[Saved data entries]

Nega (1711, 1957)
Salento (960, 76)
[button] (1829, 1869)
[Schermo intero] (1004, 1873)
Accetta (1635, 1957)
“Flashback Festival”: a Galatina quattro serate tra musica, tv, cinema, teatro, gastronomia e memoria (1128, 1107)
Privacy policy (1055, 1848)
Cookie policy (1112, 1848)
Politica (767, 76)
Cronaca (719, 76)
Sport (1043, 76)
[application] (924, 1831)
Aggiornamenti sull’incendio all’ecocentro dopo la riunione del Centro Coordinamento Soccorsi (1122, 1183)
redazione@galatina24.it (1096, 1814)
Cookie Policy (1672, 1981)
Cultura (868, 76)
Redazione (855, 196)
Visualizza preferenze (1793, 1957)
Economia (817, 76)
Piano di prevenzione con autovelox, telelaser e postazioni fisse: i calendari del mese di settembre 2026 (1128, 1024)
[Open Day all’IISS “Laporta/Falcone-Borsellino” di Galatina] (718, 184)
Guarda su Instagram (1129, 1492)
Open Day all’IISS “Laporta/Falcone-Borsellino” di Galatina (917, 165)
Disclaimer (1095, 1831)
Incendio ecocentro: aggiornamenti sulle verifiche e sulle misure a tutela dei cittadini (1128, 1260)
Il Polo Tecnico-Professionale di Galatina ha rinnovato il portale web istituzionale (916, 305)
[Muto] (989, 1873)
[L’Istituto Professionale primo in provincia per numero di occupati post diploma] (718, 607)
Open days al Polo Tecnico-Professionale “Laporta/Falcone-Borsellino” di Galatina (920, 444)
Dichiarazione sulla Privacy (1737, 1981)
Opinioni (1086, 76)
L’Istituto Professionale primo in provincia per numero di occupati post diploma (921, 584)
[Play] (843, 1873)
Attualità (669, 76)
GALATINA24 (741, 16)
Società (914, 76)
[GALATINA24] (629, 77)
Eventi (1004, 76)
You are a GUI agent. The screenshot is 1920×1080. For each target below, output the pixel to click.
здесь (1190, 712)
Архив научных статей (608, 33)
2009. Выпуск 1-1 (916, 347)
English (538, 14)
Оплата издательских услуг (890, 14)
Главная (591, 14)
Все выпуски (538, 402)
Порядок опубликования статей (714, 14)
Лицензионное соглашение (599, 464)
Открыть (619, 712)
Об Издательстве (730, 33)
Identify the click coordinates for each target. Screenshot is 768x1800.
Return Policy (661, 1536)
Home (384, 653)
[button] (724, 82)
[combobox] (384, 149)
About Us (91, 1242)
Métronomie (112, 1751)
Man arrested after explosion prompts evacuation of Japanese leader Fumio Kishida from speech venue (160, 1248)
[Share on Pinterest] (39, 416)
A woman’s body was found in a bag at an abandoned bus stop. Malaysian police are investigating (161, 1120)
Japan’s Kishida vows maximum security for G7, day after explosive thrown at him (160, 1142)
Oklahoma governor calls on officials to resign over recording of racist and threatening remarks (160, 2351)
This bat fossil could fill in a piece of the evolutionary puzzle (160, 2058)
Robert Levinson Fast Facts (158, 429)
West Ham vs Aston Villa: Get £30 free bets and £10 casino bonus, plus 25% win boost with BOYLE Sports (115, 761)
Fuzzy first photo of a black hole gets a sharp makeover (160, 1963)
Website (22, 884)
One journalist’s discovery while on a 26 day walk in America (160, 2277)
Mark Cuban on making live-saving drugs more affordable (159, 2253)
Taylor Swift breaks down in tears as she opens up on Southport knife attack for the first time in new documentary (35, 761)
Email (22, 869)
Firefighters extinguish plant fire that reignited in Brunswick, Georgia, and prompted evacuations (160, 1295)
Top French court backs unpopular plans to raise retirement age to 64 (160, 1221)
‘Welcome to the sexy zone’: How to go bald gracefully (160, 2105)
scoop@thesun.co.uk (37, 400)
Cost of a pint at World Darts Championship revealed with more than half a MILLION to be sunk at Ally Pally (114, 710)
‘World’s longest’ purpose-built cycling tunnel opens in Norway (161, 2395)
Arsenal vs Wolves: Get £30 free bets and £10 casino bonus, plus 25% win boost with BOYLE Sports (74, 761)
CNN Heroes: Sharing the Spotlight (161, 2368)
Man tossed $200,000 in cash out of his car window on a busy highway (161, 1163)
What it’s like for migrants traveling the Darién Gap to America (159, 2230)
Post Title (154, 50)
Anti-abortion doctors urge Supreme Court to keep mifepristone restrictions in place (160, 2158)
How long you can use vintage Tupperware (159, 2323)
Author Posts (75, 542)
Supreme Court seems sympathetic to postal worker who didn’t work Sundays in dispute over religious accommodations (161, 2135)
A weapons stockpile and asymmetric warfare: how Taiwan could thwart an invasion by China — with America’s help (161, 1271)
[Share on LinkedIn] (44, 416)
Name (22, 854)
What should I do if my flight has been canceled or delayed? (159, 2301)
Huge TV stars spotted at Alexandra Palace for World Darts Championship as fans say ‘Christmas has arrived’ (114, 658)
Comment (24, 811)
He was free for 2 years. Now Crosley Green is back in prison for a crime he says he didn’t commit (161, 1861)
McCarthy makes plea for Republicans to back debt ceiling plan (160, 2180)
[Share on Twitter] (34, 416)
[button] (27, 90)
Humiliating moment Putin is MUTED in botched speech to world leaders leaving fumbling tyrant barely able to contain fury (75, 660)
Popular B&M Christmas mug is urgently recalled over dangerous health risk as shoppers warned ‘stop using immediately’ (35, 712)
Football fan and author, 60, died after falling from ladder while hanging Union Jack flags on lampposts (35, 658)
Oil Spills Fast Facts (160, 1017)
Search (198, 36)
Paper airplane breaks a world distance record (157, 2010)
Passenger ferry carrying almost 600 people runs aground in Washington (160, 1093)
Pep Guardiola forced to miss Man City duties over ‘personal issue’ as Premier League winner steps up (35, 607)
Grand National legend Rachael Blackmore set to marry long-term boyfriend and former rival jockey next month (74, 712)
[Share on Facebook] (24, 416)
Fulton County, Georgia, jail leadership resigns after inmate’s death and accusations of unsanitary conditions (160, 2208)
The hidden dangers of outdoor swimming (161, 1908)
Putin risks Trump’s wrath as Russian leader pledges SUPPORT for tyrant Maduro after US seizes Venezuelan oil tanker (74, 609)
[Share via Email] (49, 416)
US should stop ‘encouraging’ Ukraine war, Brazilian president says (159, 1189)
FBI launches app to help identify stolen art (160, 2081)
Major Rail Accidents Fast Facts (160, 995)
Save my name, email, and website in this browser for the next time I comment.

▶ **WORK REQUEST**
The records above are to be repeated in full, word for word.

▶ **RESULT OF THIS EXERCISE**
Nega (1711, 1957)
Salento (960, 76)
[button] (1829, 1869)
[Schermo intero] (1004, 1873)
Accetta (1635, 1957)
“Flashback Festival”: a Galatina quattro serate tra musica, tv, cinema, teatro, gastronomia e memoria (1128, 1107)
Privacy policy (1055, 1848)
Cookie policy (1112, 1848)
Politica (767, 76)
Cronaca (719, 76)
Sport (1043, 76)
[application] (924, 1831)
Aggiornamenti sull’incendio all’ecocentro dopo la riunione del Centro Coordinamento Soccorsi (1122, 1183)
redazione@galatina24.it (1096, 1814)
Cookie Policy (1672, 1981)
Cultura (868, 76)
Redazione (855, 196)
Visualizza preferenze (1793, 1957)
Economia (817, 76)
Piano di prevenzione con autovelox, telelaser e postazioni fisse: i calendari del mese di settembre 2026 (1128, 1024)
[Open Day all’IISS “Laporta/Falcone-Borsellino” di Galatina] (718, 184)
Guarda su Instagram (1129, 1492)
Open Day all’IISS “Laporta/Falcone-Borsellino” di Galatina (917, 165)
Disclaimer (1095, 1831)
Incendio ecocentro: aggiornamenti sulle verifiche e sulle misure a tutela dei cittadini (1128, 1260)
Il Polo Tecnico-Professionale di Galatina ha rinnovato il portale web istituzionale (916, 305)
[Muto] (989, 1873)
[L’Istituto Professionale primo in provincia per numero di occupati post diploma] (718, 607)
Open days al Polo Tecnico-Professionale “Laporta/Falcone-Borsellino” di Galatina (920, 444)
Dichiarazione sulla Privacy (1737, 1981)
Opinioni (1086, 76)
L’Istituto Professionale primo in provincia per numero di occupati post diploma (921, 584)
[Play] (843, 1873)
Attualità (669, 76)
GALATINA24 (741, 16)
Società (914, 76)
[GALATINA24] (629, 77)
Eventi (1004, 76)
You are a GUI agent. The screenshot is 1920×1080. For each target below, output the pixel to click.
здесь (1190, 712)
Архив научных статей (608, 33)
2009. Выпуск 1-1 (916, 347)
English (538, 14)
Оплата издательских услуг (890, 14)
Главная (591, 14)
Все выпуски (538, 402)
Порядок опубликования статей (714, 14)
Лицензионное соглашение (599, 464)
Открыть (619, 712)
Об Издательстве (730, 33)
Identify the click coordinates for each target. Screenshot is 768x1800.
Return Policy (661, 1536)
Home (384, 653)
[button] (724, 82)
[combobox] (384, 149)
About Us (91, 1242)
Métronomie (112, 1751)
Man arrested after explosion prompts evacuation of Japanese leader Fumio Kishida from speech venue (160, 1248)
[Share on Pinterest] (39, 416)
A woman’s body was found in a bag at an abandoned bus stop. Malaysian police are investigating (161, 1120)
Japan’s Kishida vows maximum security for G7, day after explosive thrown at him (160, 1142)
Oklahoma governor calls on officials to resign over recording of racist and threatening remarks (160, 2351)
This bat fossil could fill in a piece of the evolutionary puzzle (160, 2058)
Robert Levinson Fast Facts (158, 429)
West Ham vs Aston Villa: Get £30 free bets and £10 casino bonus, plus 25% win boost with BOYLE Sports (115, 761)
Fuzzy first photo of a black hole gets a sharp makeover (160, 1963)
Website (22, 884)
One journalist’s discovery while on a 26 day walk in America (160, 2277)
Mark Cuban on making live-saving drugs more affordable (159, 2253)
Taylor Swift breaks down in tears as she opens up on Southport knife attack for the first time in new documentary (35, 761)
Email (22, 869)
Firefighters extinguish plant fire that reignited in Brunswick, Georgia, and prompted evacuations (160, 1295)
Top French court backs unpopular plans to raise retirement age to 64 (160, 1221)
‘Welcome to the sexy zone’: How to go bald gracefully (160, 2105)
scoop@thesun.co.uk (37, 400)
Cost of a pint at World Darts Championship revealed with more than half a MILLION to be sunk at Ally Pally (114, 710)
‘World’s longest’ purpose-built cycling tunnel opens in Norway (161, 2395)
Arsenal vs Wolves: Get £30 free bets and £10 casino bonus, plus 25% win boost with BOYLE Sports (74, 761)
CNN Heroes: Sharing the Spotlight (161, 2368)
Man tossed $200,000 in cash out of his car window on a busy highway (161, 1163)
What it’s like for migrants traveling the Darién Gap to America (159, 2230)
Post Title (154, 50)
Anti-abortion doctors urge Supreme Court to keep mifepristone restrictions in place (160, 2158)
How long you can use vintage Tupperware (159, 2323)
Author Posts (75, 542)
Supreme Court seems sympathetic to postal worker who didn’t work Sundays in dispute over religious accommodations (161, 2135)
A weapons stockpile and asymmetric warfare: how Taiwan could thwart an invasion by China — with America’s help (161, 1271)
[Share on LinkedIn] (44, 416)
Name (22, 854)
What should I do if my flight has been canceled or delayed? (159, 2301)
Huge TV stars spotted at Alexandra Palace for World Darts Championship as fans say ‘Christmas has arrived’ (114, 658)
Comment (24, 811)
He was free for 2 years. Now Crosley Green is back in prison for a crime he says he didn’t commit (161, 1861)
McCarthy makes plea for Republicans to back debt ceiling plan (160, 2180)
[Share on Twitter] (34, 416)
[button] (27, 90)
Humiliating moment Putin is MUTED in botched speech to world leaders leaving fumbling tyrant barely able to contain fury (75, 660)
Popular B&M Christmas mug is urgently recalled over dangerous health risk as shoppers warned ‘stop using immediately’ (35, 712)
Football fan and author, 60, died after falling from ladder while hanging Union Jack flags on lampposts (35, 658)
Oil Spills Fast Facts (160, 1017)
Search (198, 36)
Paper airplane breaks a world distance record (157, 2010)
Passenger ferry carrying almost 600 people runs aground in Washington (160, 1093)
Pep Guardiola forced to miss Man City duties over ‘personal issue’ as Premier League winner steps up (35, 607)
Grand National legend Rachael Blackmore set to marry long-term boyfriend and former rival jockey next month (74, 712)
[Share on Facebook] (24, 416)
Fulton County, Georgia, jail leadership resigns after inmate’s death and accusations of unsanitary conditions (160, 2208)
The hidden dangers of outdoor swimming (161, 1908)
Putin risks Trump’s wrath as Russian leader pledges SUPPORT for tyrant Maduro after US seizes Venezuelan oil tanker (74, 609)
[Share via Email] (49, 416)
US should stop ‘encouraging’ Ukraine war, Brazilian president says (159, 1189)
FBI launches app to help identify stolen art (160, 2081)
Major Rail Accidents Fast Facts (160, 995)
Save my name, email, and website in this browser for the next time I comment.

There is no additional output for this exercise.